[LLVMdev] atomic (memory ordered) operations

Andrew Trick atrick at apple.com
Thu Jun 23 21:34:19 PDT 2011


On Jun 21, 2011, at 7:41 AM, Alasdair Grant wrote:
> what's the current status of the memory-ordered operations described in
> https://docs.google.com/Doc?docid=0AYWBeVVqyP7dZGRiNG1oeHpfMjJkejVnOThkZA&hl=en.&pli=1
> i.e. the ones for "load acquire", "store release" etc. for C++0x atomics,
> not the older ones for the __sync intrinsics?  The specification looks good -
> is it just waiting to be implemented?
> 
> Al

I just reread the memory model proposal myself. Initially I wasn't excited by an implementation that represents memory operations as intrinsics, but I now see the this footnote: "atomic load and store should be done with some SubclassData bits on the existing instructions"

Representing atomic loads and stores and load/store instructions makes the whole thing worthwhile to me. That said, I will not personally be able to work implementing this proposal any time in the near future.

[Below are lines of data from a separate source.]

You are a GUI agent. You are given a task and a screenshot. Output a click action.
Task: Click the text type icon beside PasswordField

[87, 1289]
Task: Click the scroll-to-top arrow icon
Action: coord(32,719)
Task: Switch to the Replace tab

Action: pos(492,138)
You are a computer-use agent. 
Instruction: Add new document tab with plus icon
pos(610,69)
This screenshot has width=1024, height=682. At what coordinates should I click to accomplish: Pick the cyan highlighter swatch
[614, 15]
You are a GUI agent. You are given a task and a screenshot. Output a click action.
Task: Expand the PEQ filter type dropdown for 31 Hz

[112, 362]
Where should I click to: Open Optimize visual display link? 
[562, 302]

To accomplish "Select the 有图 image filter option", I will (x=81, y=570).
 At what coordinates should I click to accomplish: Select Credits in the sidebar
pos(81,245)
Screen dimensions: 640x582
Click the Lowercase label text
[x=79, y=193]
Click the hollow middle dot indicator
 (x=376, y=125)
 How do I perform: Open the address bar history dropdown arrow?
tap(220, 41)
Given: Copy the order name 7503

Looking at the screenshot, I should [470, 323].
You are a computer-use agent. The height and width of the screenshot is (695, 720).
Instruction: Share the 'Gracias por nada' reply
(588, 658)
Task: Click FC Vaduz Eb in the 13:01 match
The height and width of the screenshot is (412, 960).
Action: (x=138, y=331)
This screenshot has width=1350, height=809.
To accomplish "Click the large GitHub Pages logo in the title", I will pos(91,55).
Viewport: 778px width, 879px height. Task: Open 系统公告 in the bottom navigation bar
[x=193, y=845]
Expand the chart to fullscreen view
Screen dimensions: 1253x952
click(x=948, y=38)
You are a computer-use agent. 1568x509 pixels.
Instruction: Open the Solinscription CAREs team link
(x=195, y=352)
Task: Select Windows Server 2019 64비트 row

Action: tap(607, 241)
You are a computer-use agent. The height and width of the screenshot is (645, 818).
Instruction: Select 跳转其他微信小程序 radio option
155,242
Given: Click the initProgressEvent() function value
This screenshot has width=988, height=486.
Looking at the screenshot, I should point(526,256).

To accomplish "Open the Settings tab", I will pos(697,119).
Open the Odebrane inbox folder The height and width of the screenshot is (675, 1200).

Generally, the spec looks great. There is only one thing I would like to change. The definition of sequential consistency is not quite right. The LLVM proposal claims that sequentially consitent operations have aquire+release semantics. Here is an excerpt from C++0x n3242, section 29.3:

  The enumeration memory_order specifies the detailed regular
  (non-atomic) memory synchronization order as defined in 1.10 and may
  provide for operation ordering. Its enumerated values and their
  meanings are as follows:

  - memory_order_relaxed: no operation orders memory.
  - memory_order_release, memory_order_acq_rel, and memory_order_seq_cst:
    a store operation performs a release operation on the affected
    memory location.
  - memory_order_consume: a load operation performs a consume
    operation on the affected memory location.
  - memory_order_acquire, memory_order_acq_rel, and memory_order_seq_cst:
    a load operation performs an acquire operation on the affected
    memory location.

The upshot is that sequentially consistent stores have release semantics, and sequentially consistent loads have acquire semantics. Additionally, sequentially consistent operations have a total order among themselves. By reading between the lines, you can see that sequentially consistent stores do not need acquire semantics.

I'm not just being pendantic. The only memory_order that matters much to me is memory_order_seq_cst, which I believe is the default mode for atomic types and the only sane model for programmers to use. Giving stores acquire semantics effectively forces full fences following every atomic store. Even if the target architecture were to provide a "store-acquire", implementing a store with acquire semantics is hideously expensive on modern microarchitectures. Yes, the implementation still needs a way to implement the total order among sequentially consistent operations. But that can potentially be optimized.